The new monuments include Berryessa Snow Mountain in California, Waco Mammoth in Texas, and Basin and Range in Nevada. The designations will protect more than 1 million acres of public land, adding to the more than 260 million acres of public lands and waters President Obama has protected for future generations more than any other President.
“Protecting our lands is about more than just protecting our great outdoors,” reads a statement release by The White House. “These designations provide a boost to the local economies of surrounding communities by attracting visitors and generating more revenue and jobs, building on an outdoor recreation industry that already generates $646 billion in consumer spending each year.”

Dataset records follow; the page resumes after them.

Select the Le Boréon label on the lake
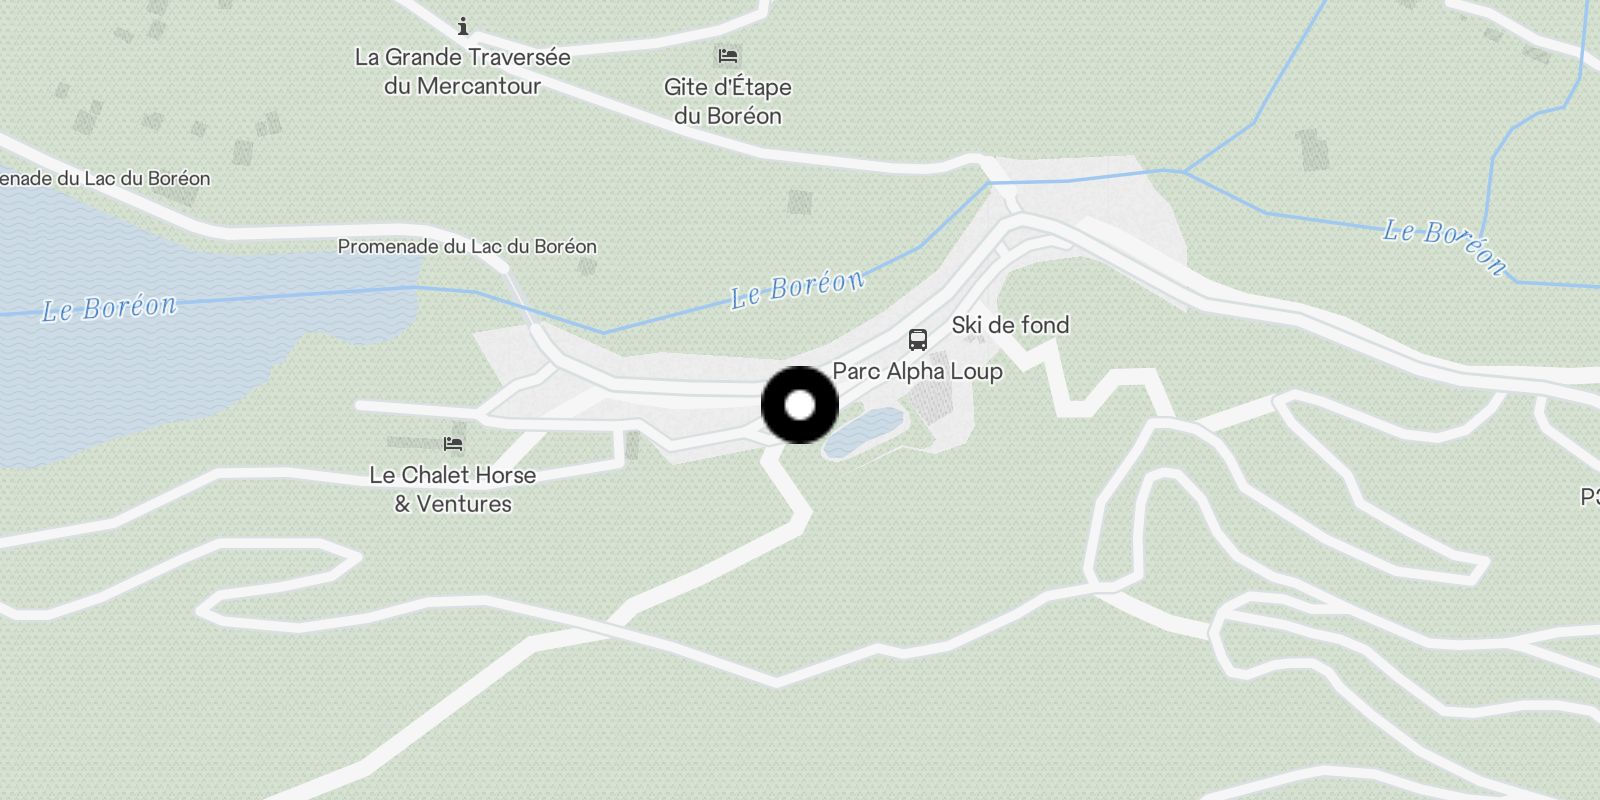click(109, 307)
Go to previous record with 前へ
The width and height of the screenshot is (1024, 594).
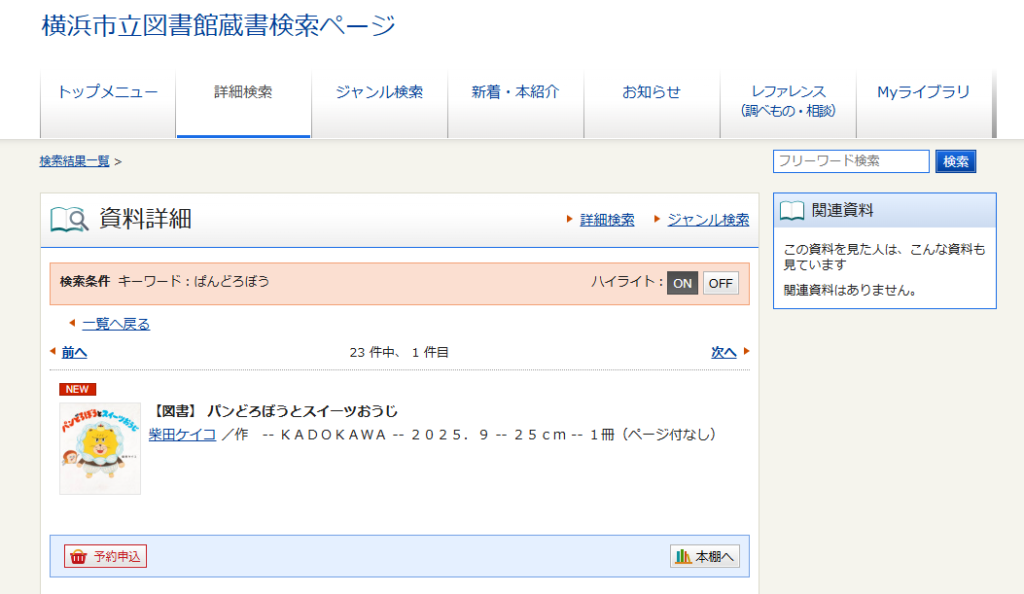coord(74,352)
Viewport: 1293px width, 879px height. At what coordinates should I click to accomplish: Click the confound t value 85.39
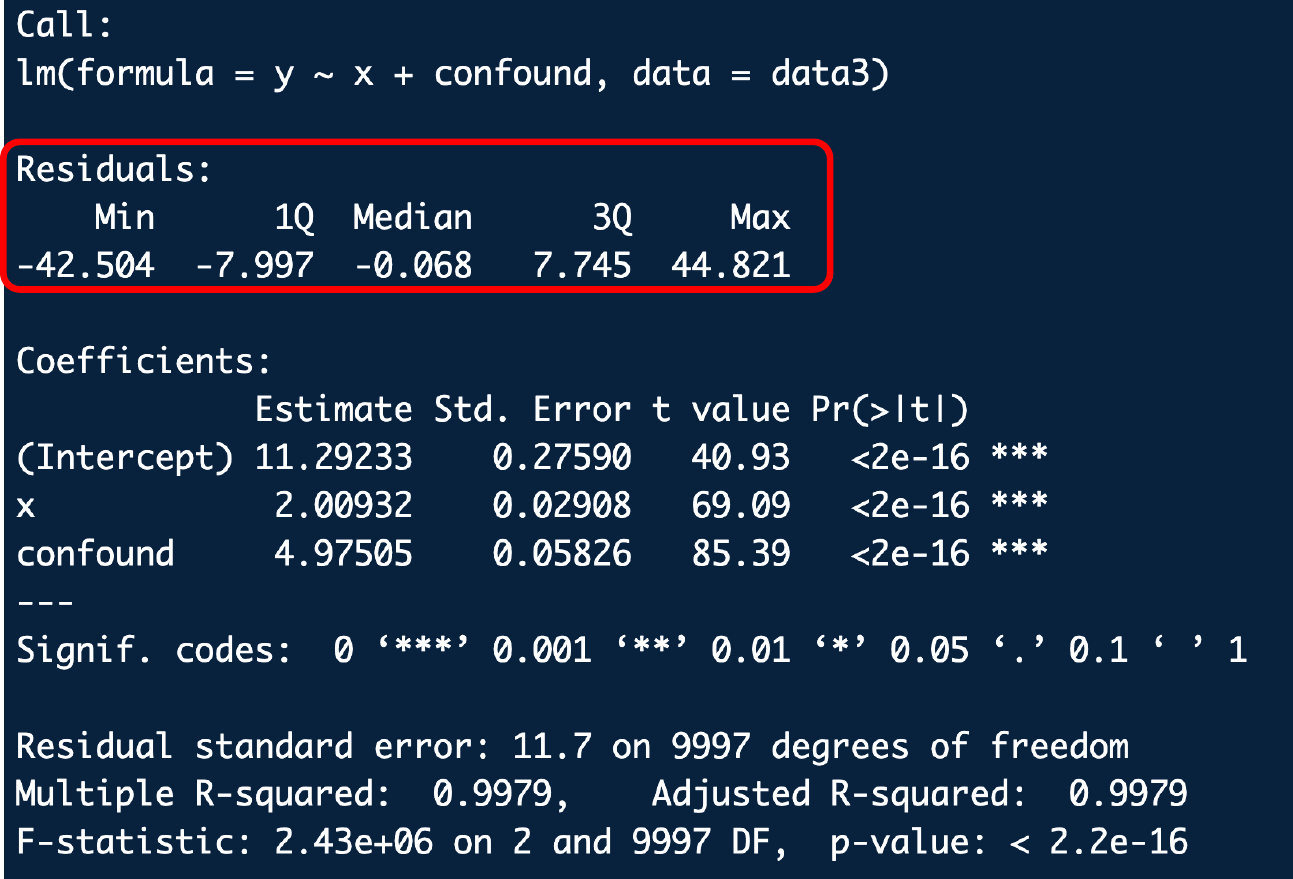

Backcountry Hunters & Anglers said the designations of thousands of acres of rugged Nevada and California landscapes as national monuments will help maintain and enhance healthy populations of a range of fish and wildlife and conserve intact landscapes important to the species' long-term viability, Backcountry Hunters & Anglers stated today.

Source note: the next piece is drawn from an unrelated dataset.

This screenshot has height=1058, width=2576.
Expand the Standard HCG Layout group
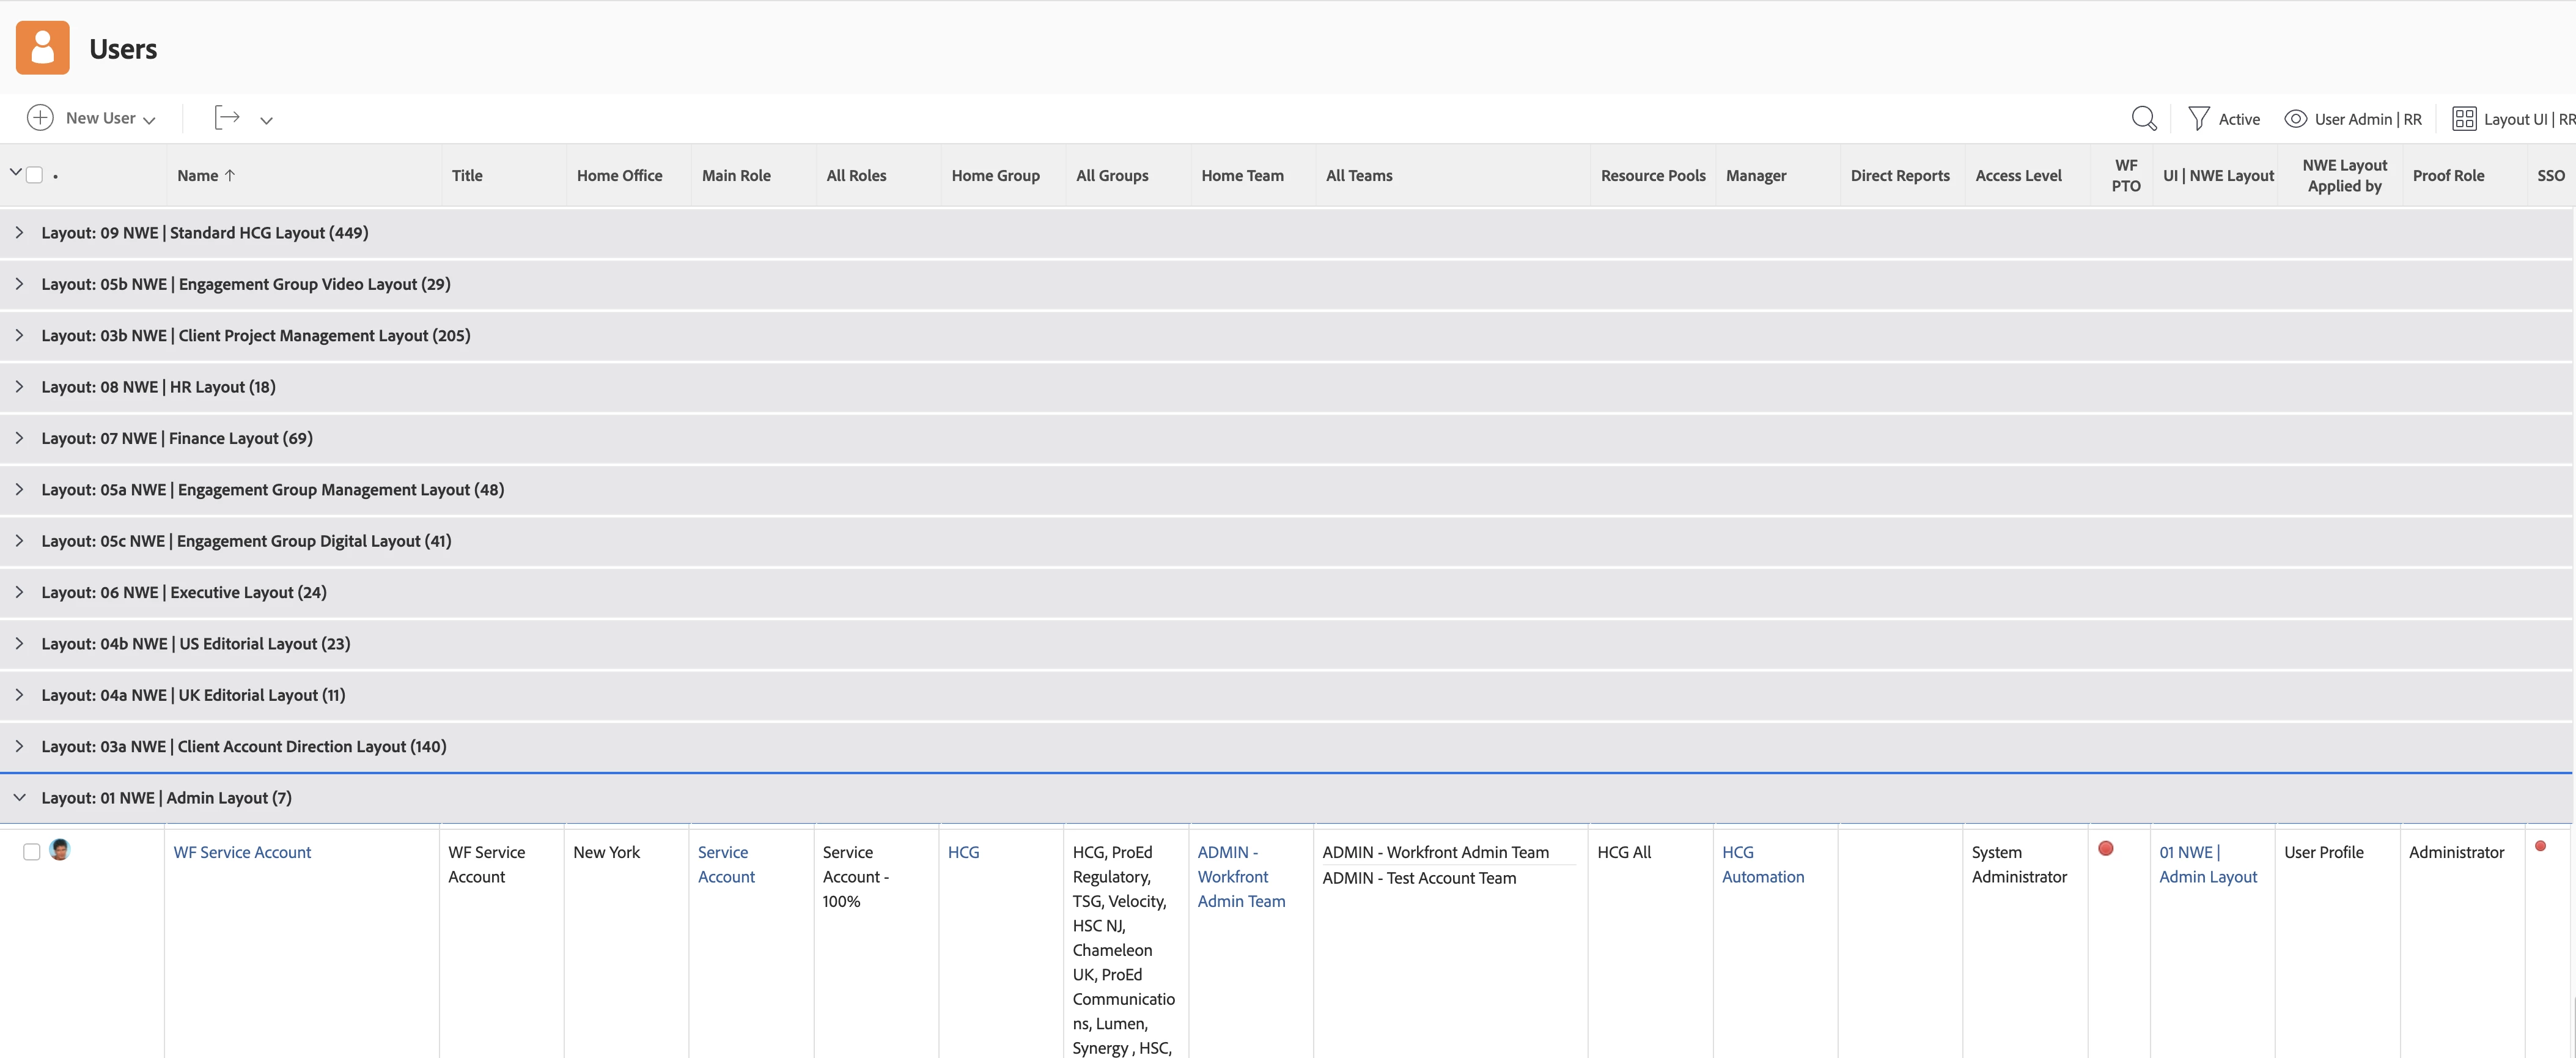[19, 232]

“Protecting Basin and Range is an opportunity to preserve big, intact habitat for elk, sage grouse and other important species of wildlife for the benefit of sportsmen, Nevadans and all Americans,” said Chris Mero, chairman of BHA's Nevada chapter and a Reno resident. “Designation of this unique landscape as a national monument will get the job done.”
The 700,000-plus acre national monument, located about two hours north of Las Vegas, encompasses quintessentially Nevadan landscapes that harbor a range of big-game and upland species. Its establishment as a monument enables the land's continued use for hunting, fishing, grazing and other purposes.

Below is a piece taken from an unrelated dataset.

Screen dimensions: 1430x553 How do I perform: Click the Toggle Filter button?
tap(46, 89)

Similarly, a range of uses will be permitted in the Berryessa Snow Mountain National Monument, including hunting, fishing, mountain biking and whitewater rafting, as well as grazing and motorized vehicle access. The 331,000-acre monument provides a wealth of habitat for game species such as blacktail deer, turkeys, black bears and Tule elk. The region also sustains the trophy trout fisheries of Putah Creek and the Eel River headwaters. Sportsmen and other recreationists who visit the region generate millions of dollars annually, an economic boon that will continue with the area's conservation.
The Waco Mammoth National Monument features remains of Columbian Mammoths from more than 65,000 years ago, as well as other animals of the Pleistocene Epoch, such as the Western Camel, Saber-toothed Cat, and giant tortoise. The protection of this site will provide unparalleled opportunities for scientific studies, while also opening up the wonder of discovery to student groups and visitors from around the world.
“Waco Mammoth is a classic site for inclusion in our National Park System,” said Suzanne Dixon, Senior Director, Regional Operations of the National Parks Conservation Association. ” It is the nation’s only discovery of a nursery herd of Pleistocene-era mammoths, and there is no other Park Service site specifically set aside to tell their story. The bones at Waco Mammoth provide a glimpse into North America’s wild past, enabling us to see what lived here tens of thousands of years ago.”